= About this task =
Work through the lines below and count those holding "icon"; reply with the number only.

= Data in this exercise =
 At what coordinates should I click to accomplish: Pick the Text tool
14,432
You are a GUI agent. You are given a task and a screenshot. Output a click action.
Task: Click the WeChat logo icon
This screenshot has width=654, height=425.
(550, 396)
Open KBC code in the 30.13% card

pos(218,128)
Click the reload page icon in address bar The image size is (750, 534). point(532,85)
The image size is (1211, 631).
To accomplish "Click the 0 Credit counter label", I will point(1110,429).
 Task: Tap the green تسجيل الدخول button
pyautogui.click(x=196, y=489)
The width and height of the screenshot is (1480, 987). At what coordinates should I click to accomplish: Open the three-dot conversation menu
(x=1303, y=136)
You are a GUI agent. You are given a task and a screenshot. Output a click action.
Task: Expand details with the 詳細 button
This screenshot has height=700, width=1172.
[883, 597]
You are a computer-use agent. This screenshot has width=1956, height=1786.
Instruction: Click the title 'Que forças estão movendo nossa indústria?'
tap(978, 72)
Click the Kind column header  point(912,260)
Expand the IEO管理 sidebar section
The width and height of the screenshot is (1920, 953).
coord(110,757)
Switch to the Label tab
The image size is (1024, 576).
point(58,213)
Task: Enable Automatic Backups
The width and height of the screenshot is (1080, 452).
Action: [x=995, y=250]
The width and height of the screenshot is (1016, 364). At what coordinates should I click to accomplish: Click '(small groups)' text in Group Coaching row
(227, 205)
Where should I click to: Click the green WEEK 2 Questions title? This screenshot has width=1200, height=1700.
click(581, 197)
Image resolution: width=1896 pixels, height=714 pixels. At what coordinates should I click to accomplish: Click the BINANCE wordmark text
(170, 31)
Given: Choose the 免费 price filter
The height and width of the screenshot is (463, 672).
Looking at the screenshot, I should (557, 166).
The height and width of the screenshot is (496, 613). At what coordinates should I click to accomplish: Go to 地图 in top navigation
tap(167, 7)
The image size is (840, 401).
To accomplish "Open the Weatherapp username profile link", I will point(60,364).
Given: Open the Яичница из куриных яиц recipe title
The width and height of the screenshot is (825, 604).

= Answer =
2